Lorsque la beauté est perçue comme étant belle/Il y a déjà de la laideur

 

Lorsque la bonté est perçue comme étant bonne/Il y déjà le mal…

 

Tao Te King

 

Toute vie profonde est lourde d’impossible.

 

Georges Bataille

 

 

 

Nous sommes doubles en nous-mêmes écrivait Montaigne et c'est souvent dans l'épreuve de la contradiction et de la perte du sens que nous avons le sentiment d'aborder enfin au réel, à ce que Lacan appelait l’impossible : la part maudite, la part mal dite et interdite, celle qui résiste à la symbolisation. La vie tourne autour de sentiments extrêmes et nous sommes condamnés à un déséquilibre perpétuel, plaisir et déplaisir, douleur vive et joie profonde ne formant qu'un seul noeud (Nietzsche). A l’évidence c’est dans le domaine politique que règne  la croyance en l’antinomie des valeurs et cette sorte d’hémiplégie qui, de façon binaire et rigide oppose bien et mal jusqu’à lasser et désespérer l’opinion. Et le rapport que nous avons à la religion elle-même n’échappe pas à cette duplicité : la volonté frileuse d’assurer l’identité et la pérénité du sujet est sans doute l’âme et le principe des religions du salut mais la religion de la mort de Dieu, le christianisme –la religion paradoxale et impossible pour Kierkegaard– ouvre aussi mystiquement le monde à son illimitation divine…

 

 

 

On pourra toujours éprouver quelque agacement devant cette marque d’indécision et préférer que  chacun se détermine et choisisse son camp. Mais on pourrait remarquer d’abord aussi que la question si habituelle et si ancrée dans notre mentalité d’occidentaux de l'origine et de la fin est au principe de ces dichotomies qui vous contraignent à parier pour ou contre. A cette question il faudrait plutôt substituer, comme le fait la pensée chinoise selon François Jullien, la reconnaissance de la primauté  du procès, du transit, du processus, d'un "en cours" continu et sans fin, ce que la pensée chinoise appelle le Tao. En son plan d’immanence le Tao c’est le Constant sous-jacent à toutes variations, c’est d’une certaine façon, semble-t-il, l’éternité du temps ou l’être du devenir. Loin de remettre en honneur la vielle idée biblique d’une origine, le big bang des physiciens ne pourrait alors constituer qu’un moment, qu’une étape dans la respiration d’un univers en dehors duquel il n’y rien, d’un univers qui se suffit à lui-même et qui, à partir de lui-même,  réémerge périodiquement.

▶ _Consigne donnée 1_: Dressez la liste de tous les penseurs nommés dans les deux paragraphes en prose de l'extrait choisi, sans tenir compte des citations placées en tête.
▶ _Consigne donnée 2_: Transcrivez tel quel le passage de l'extrait choisi en commençant par « Lorsque la beauté » et en allant jusqu'à « est lourde d’impossible. » inclus.

▶ _Données fournies_:
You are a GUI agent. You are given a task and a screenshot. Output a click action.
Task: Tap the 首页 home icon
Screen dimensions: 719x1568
* * *
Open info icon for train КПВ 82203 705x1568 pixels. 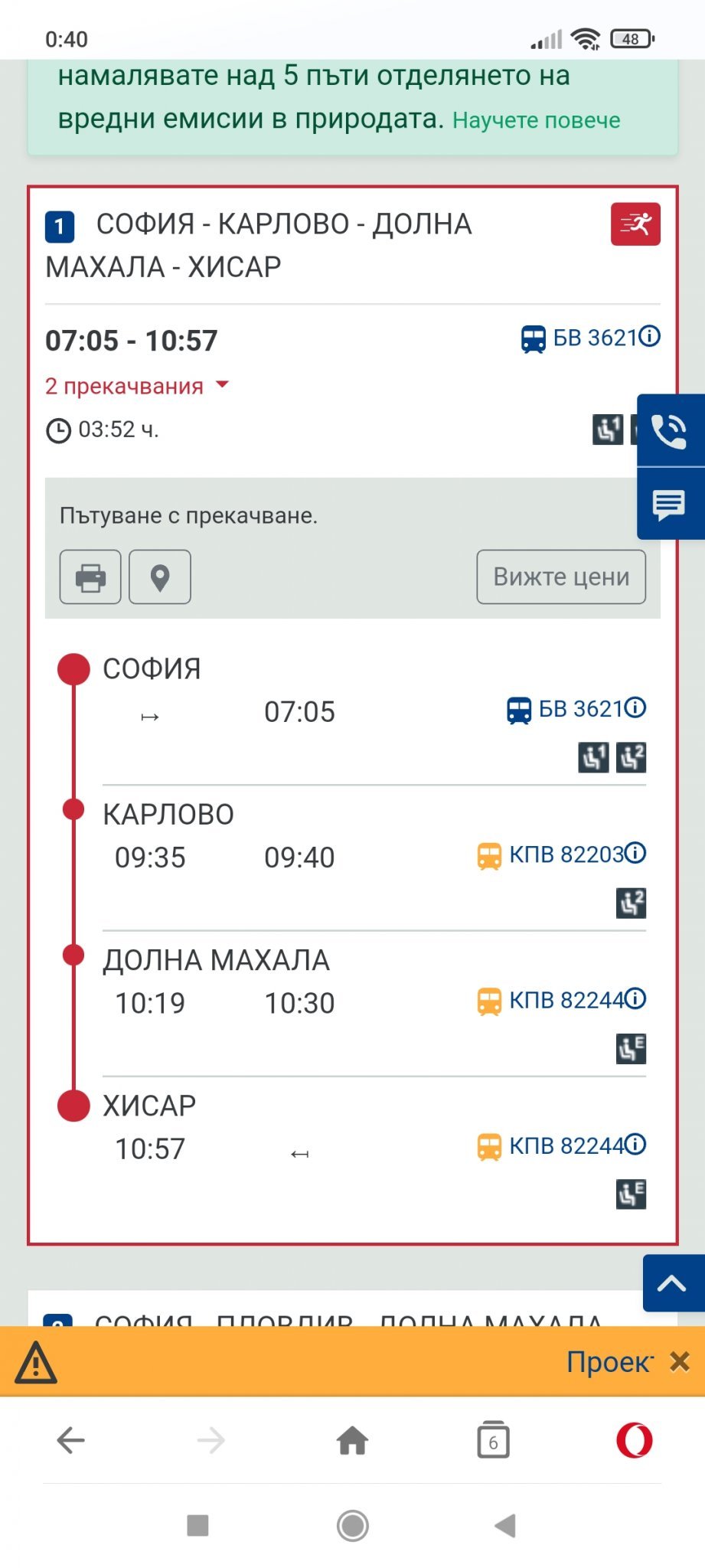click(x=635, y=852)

▶ _Réponse complète 1_: Montaigne, Lacan, Nietzsche, Kierkegaard, François Jullien

▶ _Réponse complète 2_:
Lorsque la beauté est perçue comme étant belle/Il y a déjà de la laideur

 

Lorsque la bonté est perçue comme étant bonne/Il y déjà le mal…

 

Tao Te King

 

Toute vie profonde est lourde d’impossible.